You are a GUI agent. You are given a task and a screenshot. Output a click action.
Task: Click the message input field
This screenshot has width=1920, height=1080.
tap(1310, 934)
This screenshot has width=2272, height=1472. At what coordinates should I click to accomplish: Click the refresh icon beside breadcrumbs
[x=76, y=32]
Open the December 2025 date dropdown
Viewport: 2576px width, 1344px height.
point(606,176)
******
-- WHAT YOU WILL DO --
All of the entries must be printed again exactly as given.

-- RESPONSE AREA --
You are a GUI agent. You are given a task and a screenshot. Output a click action.
Task: Click the message input field
This screenshot has width=1920, height=1080.
tap(1310, 934)
This screenshot has width=2272, height=1472. At what coordinates should I click to accomplish: Click the refresh icon beside breadcrumbs
[x=76, y=32]
Open the December 2025 date dropdown
Viewport: 2576px width, 1344px height.
point(606,176)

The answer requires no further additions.